Berlin est aujourd’hui une
ville en devenir. Fondée au XIIIème siècle, la capitale de l’Allemagne du
XXIème siècle, est encore un immense chantier. Les secousses de la Seconde
guerre mondiale et celles de la Guerre froide y ont laissé des cicatrices
profondes que les politiques, les architectes et les bâtisseurs, jour après
jour, s’efforcent d’effacer pour faire de ce centre de l’économie européenne et
mondiale une ville à la mesure de leurs ambitions.
De 1961 à 1989, vingt-huit
années durant, entre l’Est et l’Ouest, une grande fracture a coupé en deux
l’immense cité, anéantissant tout lien entre les vivants de part et d’autre. Construit
en béton armé, redoublé d’un no man’s land, contrôlé militairement de jour et
de nuit, infranchissable, sauf le plus souvent au prix de la mort, le Mur de
Berlin, qui fut aussi celui de la honte, a été abattu voilà vingt trois ans. Pour
le témoignage de l’Histoire, il en demeure quelques pans que des artistes venus
de la terre entière ont couverts, après la chute de 1989, de peintures d’un
humanisme vibrant ou d’un espoir grandiose : « Plus jamais
ça ! ».
Reste que pour la mémoire,
pour rappeler aux générations d’aujourd’hui et à celles à venir ce qu’a été
cette sombre folie idéologique, il fallait une œuvre d’art puissante et énorme qui
la fixe et l’exorcise. La voici, à « Check Point Charlie », offerte
aux regards et à l’admiration des visiteurs et à la réflexion des milliers de
touristes allemands ou étrangers. C’est « Die Mauer » de Yadegar
Asisi. Là, s’inscrit l’histoire sur un écran gigantesque qui part du sol et
monte sur des mètres et des mètres. L’ image présentée sur des centaines de
mètres carrés englobe le spectateur dans une vision, panoramique, à 360 °, qui donne l’illusion de la réalité. Il s’agit,
à cent pour cent, d’une œuvre artistique utilisant les métiers les plus anciens
de la représentation et les techniques les plus contemporaines du graphisme.

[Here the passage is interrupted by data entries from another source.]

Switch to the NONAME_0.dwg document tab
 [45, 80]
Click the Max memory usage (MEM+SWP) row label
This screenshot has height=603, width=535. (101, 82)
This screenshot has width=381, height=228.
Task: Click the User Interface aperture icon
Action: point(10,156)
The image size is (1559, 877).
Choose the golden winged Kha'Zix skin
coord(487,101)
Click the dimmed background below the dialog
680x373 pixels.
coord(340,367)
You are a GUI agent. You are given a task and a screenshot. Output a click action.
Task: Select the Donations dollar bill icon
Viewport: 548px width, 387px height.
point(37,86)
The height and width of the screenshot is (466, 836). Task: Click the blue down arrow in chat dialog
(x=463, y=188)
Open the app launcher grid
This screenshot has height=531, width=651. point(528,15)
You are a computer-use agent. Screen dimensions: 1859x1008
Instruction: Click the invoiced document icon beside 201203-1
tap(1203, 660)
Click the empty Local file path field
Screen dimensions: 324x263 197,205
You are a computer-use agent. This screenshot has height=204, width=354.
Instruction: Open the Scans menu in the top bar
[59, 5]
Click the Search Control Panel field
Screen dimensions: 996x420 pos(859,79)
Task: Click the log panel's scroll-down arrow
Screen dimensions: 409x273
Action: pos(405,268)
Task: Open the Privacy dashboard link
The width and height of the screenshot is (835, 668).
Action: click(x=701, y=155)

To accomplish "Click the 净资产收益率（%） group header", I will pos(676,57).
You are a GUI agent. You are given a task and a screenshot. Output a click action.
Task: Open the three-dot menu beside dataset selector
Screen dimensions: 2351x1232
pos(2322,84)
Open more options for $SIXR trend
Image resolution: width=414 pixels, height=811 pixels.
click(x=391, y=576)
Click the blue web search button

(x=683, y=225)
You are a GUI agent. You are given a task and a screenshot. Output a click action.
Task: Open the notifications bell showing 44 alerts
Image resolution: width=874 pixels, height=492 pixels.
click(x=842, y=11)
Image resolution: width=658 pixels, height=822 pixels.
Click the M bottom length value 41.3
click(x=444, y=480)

Elle est composite mais unique, formée, grâce à l’ordinateur de centaines de
photographies mises à l’échelle, reprises par le pinceau de peintres attentifs aux détails. Elle
représente, dans le quartier aujourd’hui si animé de Kreuzberg, la Sebastian
Strasse, la Heine Strasse, avec vue sur la UBahn station de Moritz Platz, la
tour de la télévision de l’Alexander Platz, l’église Saint Michaël, le
restaurant Henne, le magasin Späti ouvert la nuit, la station d’essence Shell… Tout
ce paysage de la légende vraie et
cruelle. Figurent sur cet écran, comme si vous y étiez, les dizaines
d’immeubles de cette frontière. Des immeubles de l’est et des immeubles de
l’ouest, le Mur, le Noman’s land, les herses barbelées, les vopos avec leur
jumelles et la pancarte en quatre langue : « You are leaving the
american sector… »… bref, la vie
reconstituée plus véritable encore que décrite dans les livres d’histoire.
L’auteur, le créateur de
ce monument s’appelle Yadegar Asisi. C’est un artiste d’origine persane, né à
Vienne en 1955. Il a passé sa jeunesse en Allemagne de l’Est, la RDA, à Halle
et Leipzig. Il a fait ses études
d’architecte et de dessinateur graphiste à l’Université technique de Dresde. De
là, il est passé à l’ouest, pour compléter son cursus au Collège des arts de
Berlin. Il a alors choisi, en 1990, de se consacrer à l’art et à la réalisation
de panoramas. Il a alors créé dans ce
but une entreprise qui emploie plus de soixante personnes à Berlin, Leipzig et
Dresde. De 2003 à 2006, Asisi et ses employés ont créé d’immenses panoramas
ayant pour sujet des sites extraordinaires, disparus ou lointains, comme la Rome du IVème siècle, la Dresde de
l’apogée du Baroque aux XVIIème et XVIIIème siècles, la forêt amazonienne,
l’Éverest… Il installe au moyen de projecteurs puissantissimes ces images composites et hyperréalistes
pleinement développées dans d’anciens gazomètres désaffectés dont la forme circulaire
et l’ampleur se prêtent au jeu. Le Mur de Berlin s’inscrit dans cette suite
d’aventures. C’est sans doute la plus forte
On ne saurait se rendre à
Berlin sans aller voir cette réussite extraordinaire. L’histoire y frissonne.